Женя перестал нажимать на «жучок», и в гараже стало темно.
Тётя Клима стояла у входа в гараж и вытирала платочком глаза:
– «Интеллигент»… Ещё какой «интеллигент»… Во всём свете такого не сыщешь.
Тёте Климе поглаживала плечо, утешала, как маленькую, моя бабушка. Повернула тётю Климу спиной к гаражу, повела домой.
– Перемелется… Перемелется, мука будет… – говорила она профессорше.
– Мука, а не мука… Уже есть!
Жорин папа выпрямил на камне пробой, прибил его киркой на то же самое место дверей. И пошёл домой…
За ним и все начали расходиться.
– Да, да… По домам! – говорил им вслед Левон Иванович. – Завтра доделаем с утра. Остальных позовём, а то отсиживаются по квартирам!
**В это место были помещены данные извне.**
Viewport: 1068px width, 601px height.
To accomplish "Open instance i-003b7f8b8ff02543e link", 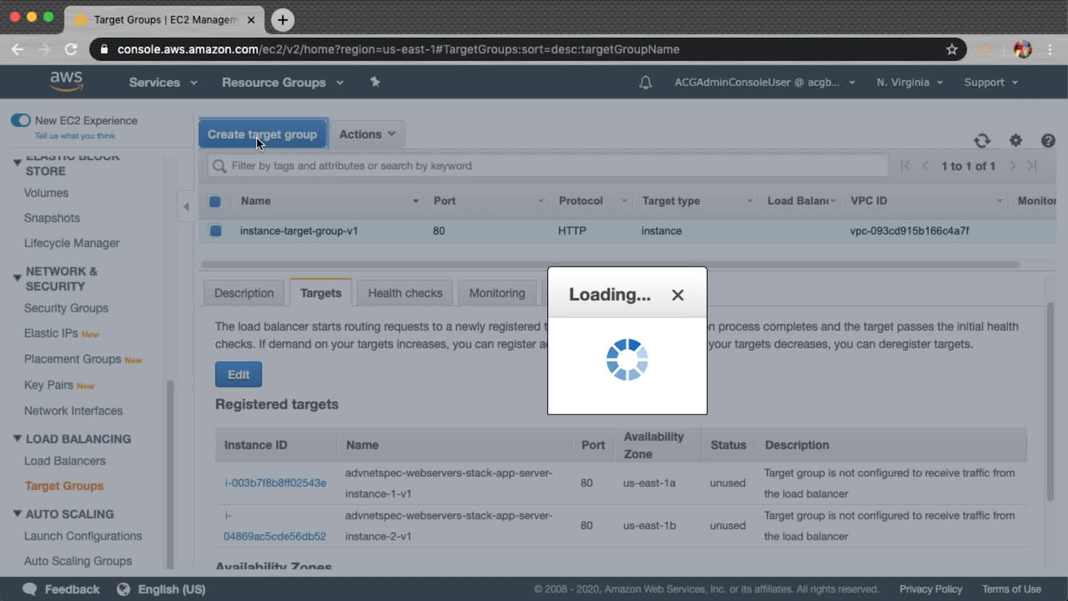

Мы отнесли в одну яму всё, что не успели посадить. Женя-большой и Галка присыпали корни землёй. Чтоб не подсохли за ночь.
Так и не знаю я, удался субботник или нет. Испортили настроение Жора с Васей. А может, Иван Иванович? И не скажешь даже, кто больше виноват…
Я СТЕРЕГУ СМЕРТЬ
Такого чудесного утра ещё никогда не было. Солнце! Тишина! А воздух! Праздничный какой-то, тепло, свежо, и вкусно пахнет из каждой форточки. А ведь всего-навсего воскресенье…
В нашем сквере – самом настоящем уже, с деревьями и кустами! – расхаживает Левон Иванович, на плече у него висит плоский ящик. Тот самый этюдник…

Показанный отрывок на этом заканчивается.